Immunoglobulin production throughout the course of peanut exposure. A, Total IgE in the serum of individual male and female monkeys. B, Grouped IgE data at days 0 and 32. C, Peanut‐specific IgG in the serum of individual male and female monkeys. D. Grouped IgG data at days 0 and 32. IgE, immunoglobulin E; IgG, immunoglobulin G. *P < .05

Although peanut‐specific IgE was undetectable, and monkeys did not experience anaphylaxis upon OFC, we investigated whether there was any evidence of immunogenicity. To do so, we quantified peanut‐specific IgG throughout the course of peanut exposure via ELISA. Interestingly, seven of the eight monkeys produced increasing peanut‐specific IgG by day 32 (Figure 2C,D), with no significant differences between male and female monkeys (Figure 2C). When all monkeys were combined, the increase in peanut‐specific IgG at day 32 compared with the baseline reached statistical significance (P < .05). These results indicate that repeated exposure to peanut on the skin is immunogenic.

DISCUSSION

While monkeys did not become sensitized to peanut in the current model, several limitations could be addressed. Future studies should investigate longer periods of exposure (eg, 8 weeks instead of 4) and higher doses of peanut in a dose‐response manner. In addition, the application of peanut to a disrupted skin barrier has been demonstrated to promote sensitization in humans, which may also be required to sensitize primates. Interestingly, recent studies from the LEAP cohort demonstrated that Staphylococcus aureus colonization on the skin was associated with peanut allergy. Furthermore, the application site and relative thickness of the skin may be other important considerations for future studies. While the 1.2‐ to 1.4‐year‐old monkeys used in this study are similar in age to when children may develop a peanut allergy, the use of younger monkeys in future studies may enable sensitization. Notably, experiments using monkeys are costly, limited to small sample sizes, and restricted in terms of procedural capabilities compared with rodent studies, which limits the number of variables that can be investigated in a single experiment.

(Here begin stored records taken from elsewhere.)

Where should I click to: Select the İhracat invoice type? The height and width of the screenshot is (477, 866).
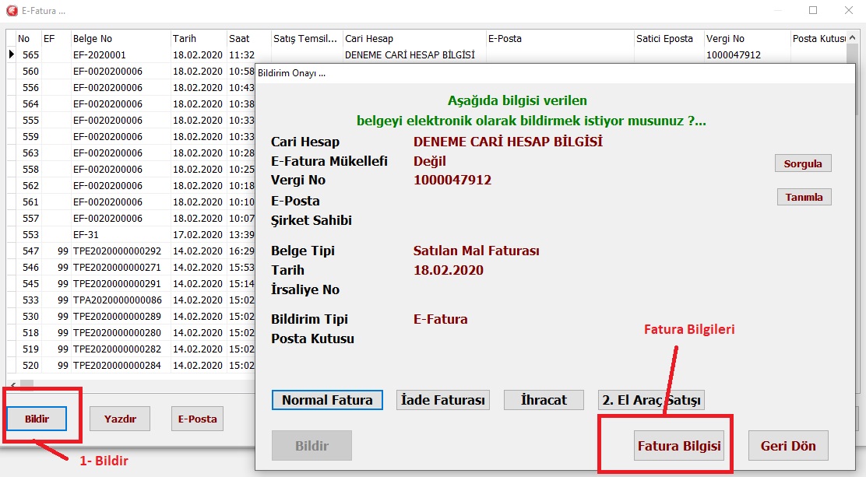click(x=544, y=400)

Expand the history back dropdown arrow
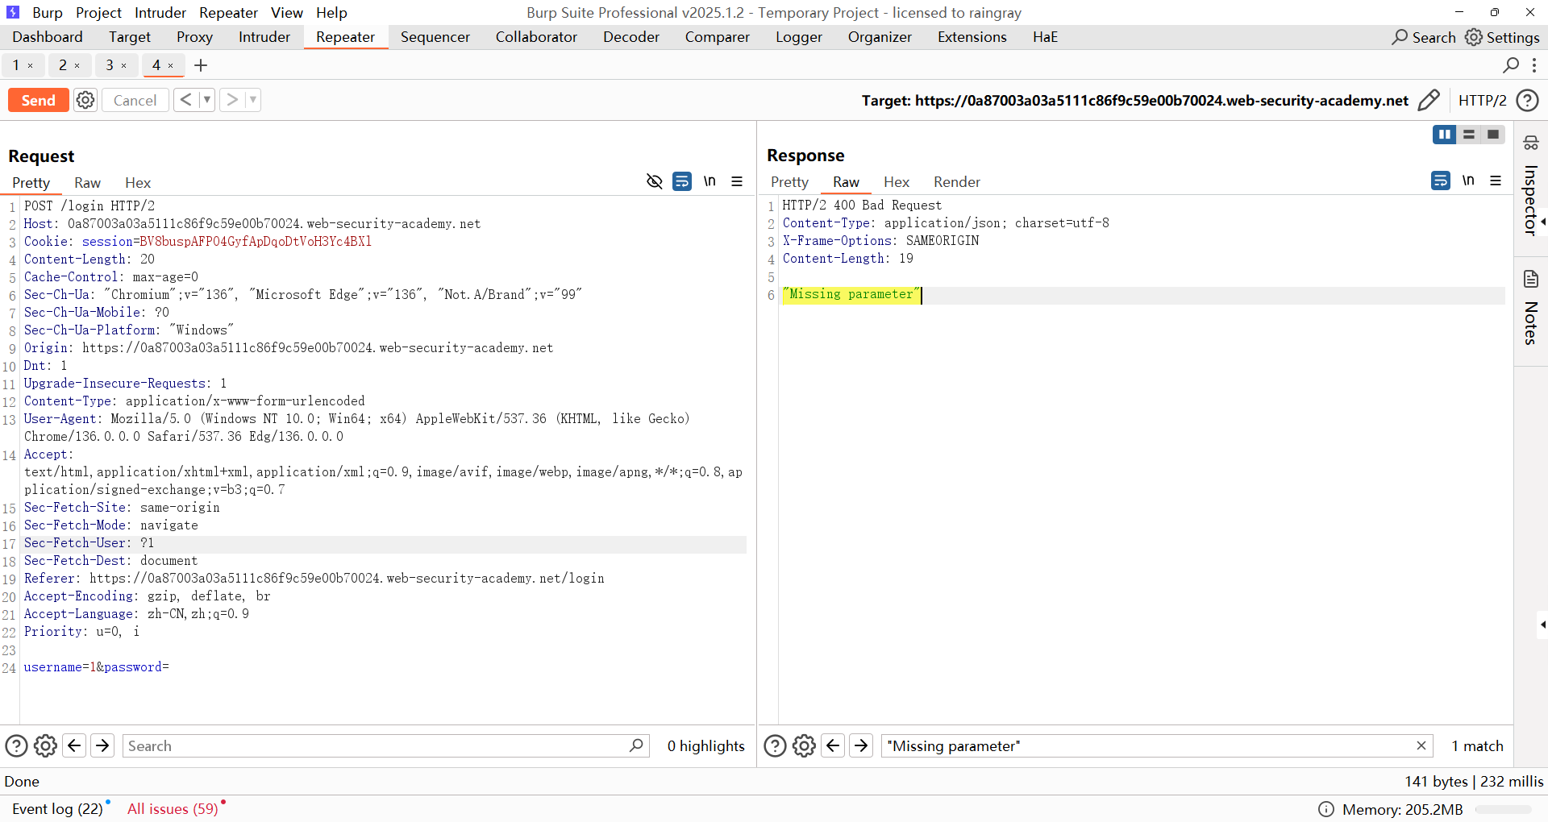(x=207, y=100)
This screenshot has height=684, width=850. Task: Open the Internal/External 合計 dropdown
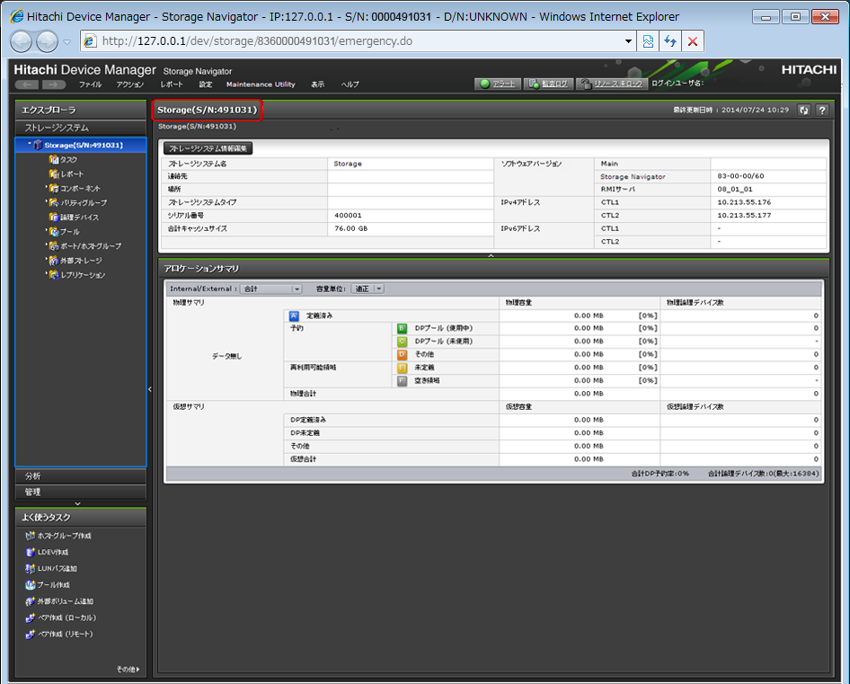pos(271,289)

In summary, by adapting a similar protocol to that used in mice, we were unable to detect any peanut‐specific IgE production postcutaneous peanut exposure, indicating that this protocol did not sensitize the monkeys to peanut. Furthermore, monkeys challenged with 200 mg of peanut extract did not experience any allergic symptoms or detectable histamine release, consistent with a lack of sensitization. However, these monkeys produced increasing quantities of peanut‐specific IgG throughout the course of peanut exposure, indicating that the application of peanut through the skin is immunogenic. Ultimately, our data do not exclude that monkeys, or humans, can be sensitized by cutaneous exposure to peanut, we can only conclude that this particular protocol and study population did not become allergic.

CONFLICT OF INTERESTS

The authors declare that there are no conflict of interests.